SOURCE MATERIAL »
— begin —

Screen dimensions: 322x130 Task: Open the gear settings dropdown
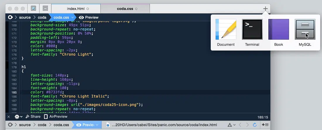point(18,117)
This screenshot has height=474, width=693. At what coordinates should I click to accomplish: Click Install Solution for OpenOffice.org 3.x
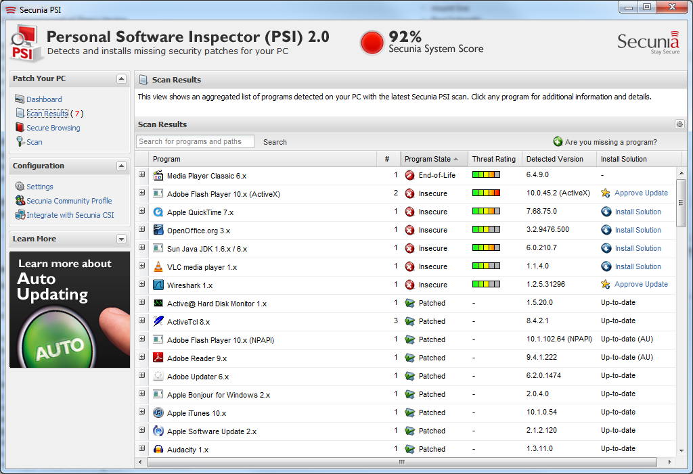pos(638,230)
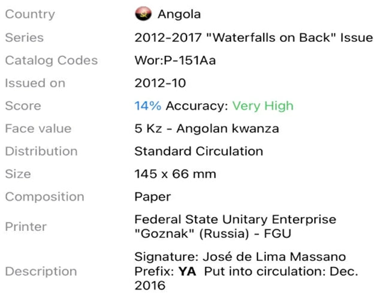Select the Wor:P-151Aa catalog code
The width and height of the screenshot is (383, 295).
pos(175,60)
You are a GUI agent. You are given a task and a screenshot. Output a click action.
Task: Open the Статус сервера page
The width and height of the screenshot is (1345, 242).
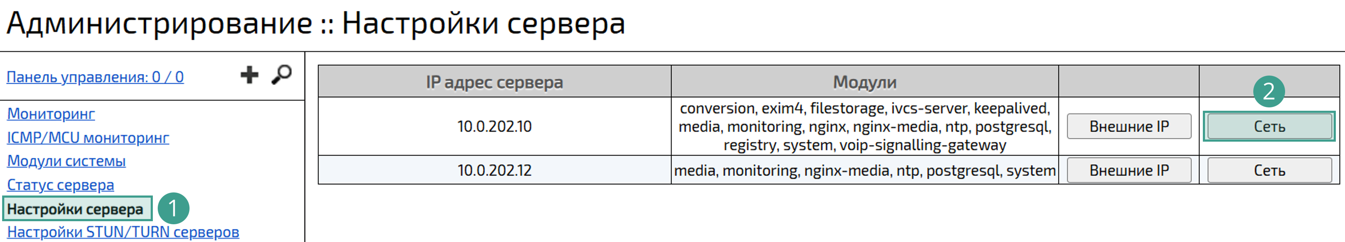(61, 185)
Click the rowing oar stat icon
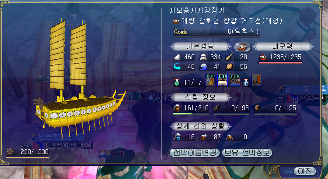 (230, 57)
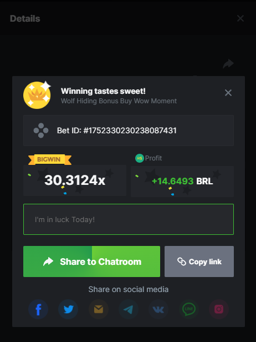
Task: Close the Details panel
Action: [x=240, y=18]
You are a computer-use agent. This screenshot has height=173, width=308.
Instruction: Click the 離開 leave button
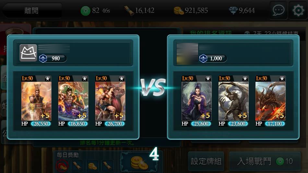pos(31,10)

— end —

PROBLEM TO SOLVE » Please rename "screenshot" to "screen capture" in these lines, starting at the line that has "You are a GUI" and going through the last line, with everything else unchanged. Leave the pictures out of your answer.

COMPLETE RESPONSE »
You are a GUI agent. You are given a task and a screen capture. Output a click action.
Task: Open the Статус сервера page
The width and height of the screen capture is (1345, 242).
(61, 185)
Click the rowing oar stat icon
 (230, 57)
Task: Close the Details panel
Action: [x=240, y=18]
You are a computer-use agent. This screen capture has height=173, width=308.
Instruction: Click the 離開 leave button
pos(31,10)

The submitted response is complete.